Let Blackwell be Blackwell

5/9/2006

KEN Blackwell shouldn't be bullied by his weak-kneed fellow Republicans. He must force them to stick with the deal they made last year and keep his tax and expenditure limitation (TEL) amendment on the Nov. 7 ballot.

The votes hadn't been completely counted after last week's primary election when some Ohio GOP leaders were plotting ways to deep-six TEL, centerpiece of the secretary of state's winning campaign for the Republican nomination for governor.

Their timid view was that the constitutional amendment's proposed strict limits on state and local taxes and spending would scare off enough voters to cost the GOP the governor's office and, possibly, control of the General Assembly in the fall election.

Nonsense.

The Republicans will fare better in November if they let Ken Blackwell be what he should be - the conscience of fiscal conservatism the mainstream elements of the party have shunned while controlling the Statehouse for the past 16 years.

The GOP regulars, led by chairman Bob Bennett, made a deal in 2005 with Mr. Blackwell. He kept TEL off last November's ballot so Republicans could concentrate on defeating the Democrats' package of government reform amendments. The strategy worked; the Reform Ohio Now issues were soundly rejected.

Now that Mr. Blackwell has defeated GOP insider Jim Petro to be the party's standardbearer, he should come forward to reassert his faith in TEL and not be persuaded to back away.

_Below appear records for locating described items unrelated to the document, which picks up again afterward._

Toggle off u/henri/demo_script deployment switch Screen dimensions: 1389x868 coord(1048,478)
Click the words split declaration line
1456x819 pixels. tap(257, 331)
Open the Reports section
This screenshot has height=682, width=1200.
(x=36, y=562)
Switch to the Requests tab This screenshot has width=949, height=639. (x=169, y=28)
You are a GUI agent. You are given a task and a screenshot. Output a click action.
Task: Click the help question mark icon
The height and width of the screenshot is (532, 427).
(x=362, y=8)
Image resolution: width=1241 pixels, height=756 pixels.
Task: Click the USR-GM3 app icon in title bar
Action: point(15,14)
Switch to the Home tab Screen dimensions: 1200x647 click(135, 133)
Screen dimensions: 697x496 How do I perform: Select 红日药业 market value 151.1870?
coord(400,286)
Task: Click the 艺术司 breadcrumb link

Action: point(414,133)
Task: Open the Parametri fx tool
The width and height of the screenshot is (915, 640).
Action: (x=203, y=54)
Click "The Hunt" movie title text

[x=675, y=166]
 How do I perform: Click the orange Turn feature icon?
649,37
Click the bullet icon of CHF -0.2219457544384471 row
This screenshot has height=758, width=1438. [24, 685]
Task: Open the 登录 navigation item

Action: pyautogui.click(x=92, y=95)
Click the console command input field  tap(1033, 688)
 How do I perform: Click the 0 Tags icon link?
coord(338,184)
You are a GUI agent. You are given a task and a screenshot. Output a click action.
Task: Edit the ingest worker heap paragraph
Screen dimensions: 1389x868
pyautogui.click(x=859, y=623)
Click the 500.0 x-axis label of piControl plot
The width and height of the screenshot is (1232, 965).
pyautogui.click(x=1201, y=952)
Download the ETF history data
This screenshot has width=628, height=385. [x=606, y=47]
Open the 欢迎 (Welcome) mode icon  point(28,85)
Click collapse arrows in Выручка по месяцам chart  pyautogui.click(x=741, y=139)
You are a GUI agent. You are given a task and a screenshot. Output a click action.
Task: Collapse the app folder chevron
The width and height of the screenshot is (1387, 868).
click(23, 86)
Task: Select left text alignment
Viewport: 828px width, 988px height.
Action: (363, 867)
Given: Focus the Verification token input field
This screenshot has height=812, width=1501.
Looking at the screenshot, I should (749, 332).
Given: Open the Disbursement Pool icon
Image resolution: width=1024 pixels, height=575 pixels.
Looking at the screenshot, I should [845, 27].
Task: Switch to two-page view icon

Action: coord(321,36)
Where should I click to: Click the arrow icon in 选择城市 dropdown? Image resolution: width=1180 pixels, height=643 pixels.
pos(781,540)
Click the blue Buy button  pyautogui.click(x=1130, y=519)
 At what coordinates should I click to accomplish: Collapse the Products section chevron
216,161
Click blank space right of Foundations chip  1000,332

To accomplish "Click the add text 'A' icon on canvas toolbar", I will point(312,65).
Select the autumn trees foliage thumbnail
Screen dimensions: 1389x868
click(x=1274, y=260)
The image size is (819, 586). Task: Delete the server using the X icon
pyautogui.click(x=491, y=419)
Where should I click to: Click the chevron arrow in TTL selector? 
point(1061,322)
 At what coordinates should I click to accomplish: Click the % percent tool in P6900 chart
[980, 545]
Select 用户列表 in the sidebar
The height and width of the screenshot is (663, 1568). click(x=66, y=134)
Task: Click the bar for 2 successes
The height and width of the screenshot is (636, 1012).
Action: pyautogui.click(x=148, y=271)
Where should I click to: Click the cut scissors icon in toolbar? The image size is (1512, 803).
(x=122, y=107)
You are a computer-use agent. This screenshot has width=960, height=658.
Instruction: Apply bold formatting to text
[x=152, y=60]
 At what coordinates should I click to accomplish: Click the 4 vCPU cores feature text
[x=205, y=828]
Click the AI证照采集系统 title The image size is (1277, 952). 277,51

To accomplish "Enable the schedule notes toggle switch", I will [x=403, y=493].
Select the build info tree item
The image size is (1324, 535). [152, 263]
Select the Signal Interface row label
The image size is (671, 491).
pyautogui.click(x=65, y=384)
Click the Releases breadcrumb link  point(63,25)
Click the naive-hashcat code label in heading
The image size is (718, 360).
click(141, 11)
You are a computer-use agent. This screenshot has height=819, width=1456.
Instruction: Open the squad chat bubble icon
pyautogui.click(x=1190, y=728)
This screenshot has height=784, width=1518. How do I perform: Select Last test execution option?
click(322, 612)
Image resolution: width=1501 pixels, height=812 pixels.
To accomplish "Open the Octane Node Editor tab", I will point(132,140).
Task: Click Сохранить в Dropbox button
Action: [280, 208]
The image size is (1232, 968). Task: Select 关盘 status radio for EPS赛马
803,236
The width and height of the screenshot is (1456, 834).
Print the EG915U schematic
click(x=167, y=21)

If he does not, he will be just like the weathervane politicians he purports to abhor.

Questions about the language of TEL, as well as the number of valid petition signatures, are phony issues at this point. The amendment, which would limit annual growth in state spending to 3.5 percent or to the rate of inflation adjusted for population growth, already has been certified for the November ballot.

TEL is what Mr. Blackwell advertised it to be: a very tough rein on taxes and spending at all levels of Ohio government, from school boards to the legislature. If voters decide they like the idea, they'll approve the amendment. If they smell a problem, they'll knock it down.

And that's the way it should be.

It is long past time for a full-throated debate in this state over taxation and spending. Republicans have talked a good game, but during their nearly two decades of control, things have gotten out of control, both fiscally and ethically.

The state budget has soared beyond reason, and GOP officials have lapsed into the kind of arrogance and complacency that comes with one-party rule. Worse, they've succumbed to the sort of criminal insiderism that has been painfully illustrated over the past year by the Coingate scandal and Gov. Bob Taft's guilty pleas on ethical matters.

If Mr. Blackwell backs away from TEL, and becomes merely one more GOP "regular," the Democrats will have largely succeeded without first being forced to show Ohioans how they will provide more state government with less.

That's the central issue of this campaign. Both parties will have to present their most reasonable solutions, and the voters will decide.

But the battle cannot be effectively joined if TEL isn't part of the debate. Let Ken Blackwell be Ken Blackwell, and leave the amendment on the ballot.